Reporters Without Borders condemns the continuing harassment of Teranga FM radio manager Alagie Sisay, who is being tried on charges of sedition.

After 28 days of illegal detention, Sisay began being tried on 4 August but the trial has already been adjourned 11 times in the past six weeks and only two of the 11 sessions have been used to hear witnesses while the other nine were given over to hearing and systematically rejected requests for his release on bail.

Sisay is accused of using his mobile phone on 16 July to send a photomontage of a gun pointed at President Yahya Jammeh with a caption suggesting that a sniper was ready to strike six days later.

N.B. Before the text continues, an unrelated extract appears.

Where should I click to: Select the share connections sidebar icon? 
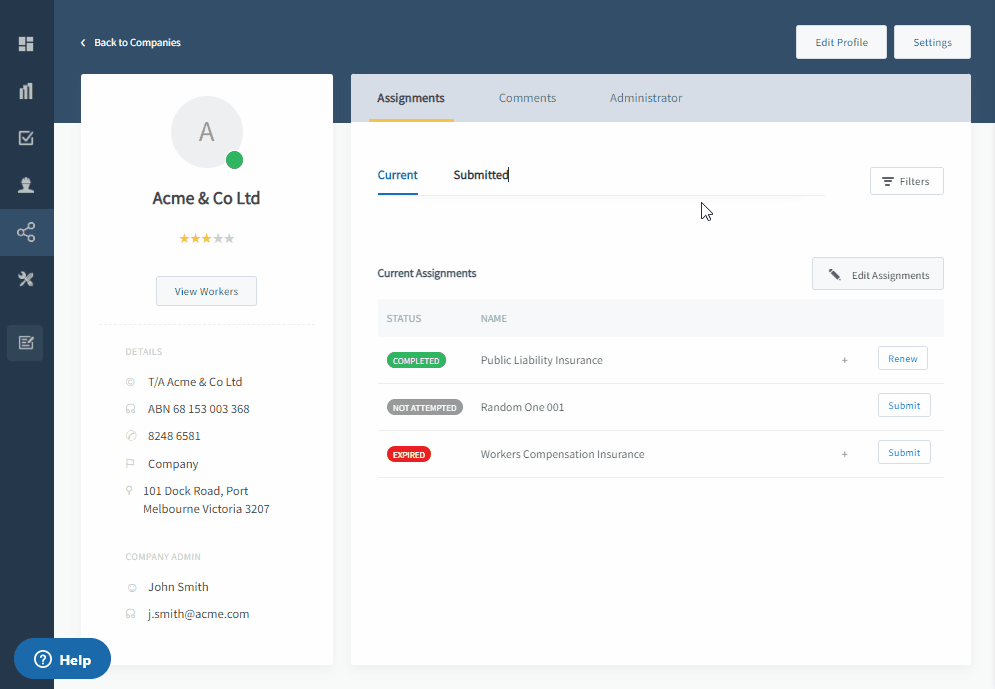[x=26, y=233]
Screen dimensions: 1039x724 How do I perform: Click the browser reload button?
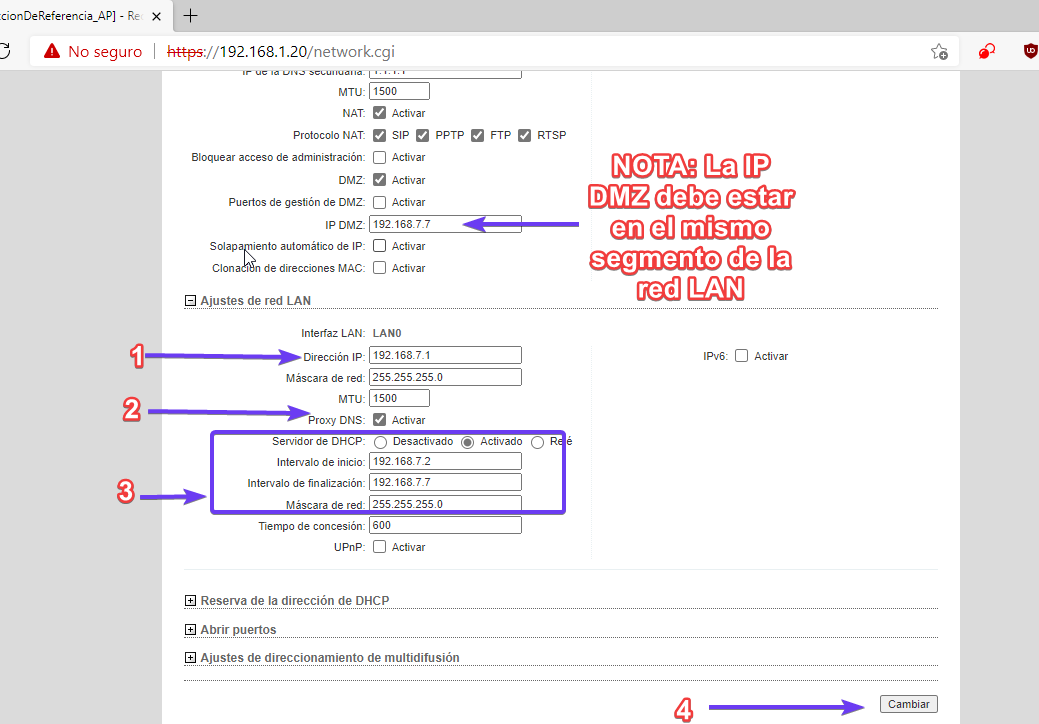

As well as sedition, the charges against him include intending to distribute seditious documents, distributing seditious documents and publishing false news. Held at Banjul's Two Mile prison, Sisay has pleaded not guilty.

"In the light of all the redundant charges and the repeated adjournments, we can only conclude that this trial is designed to perpetuate the harassment of Alagie Sisay," said Cléa Kahn-Sriber, the head of the Reporters Without Borders Africa desk. "Sisay is not getting a fair trial and the aim of the all these postponements is clearly to get him to buckle. We call for his immediate release because his lawyer has repeatedly demonstrated that the charges do not justify his continued detention."

Sisay was originally arrested on 4 July with no reason being given and was held incommunicado until 13 July, when he was released without any explanation only to be re-arrested four days later, again for no specific reason. His family only learned of his whereabouts when he was brought before a judge and charged on 4 August.

The Gambian authorities have been targeting Teranga FM for years and have closed it down three times in 2011, in 2013 and in 2015.

Ranked 151st out of 180 countries in the 2015 Reporters Without Borders press freedom index, Gambia has been ruled since 1994 by President Jammeh, who constantly harasses journalists and who is on theReporters Without Borders list of "Predators of Press Freedom."

In one of the latest examples of the government's arbitrary behaviour towards the media, the communication ministry withdrew the accreditation on 2 September of an Al Jazeera crew that had come to do a report on HIV treatment in Gambia.

Officials said only President Jammeh could give the crew permission to film but it just so happened that the president was on holiday.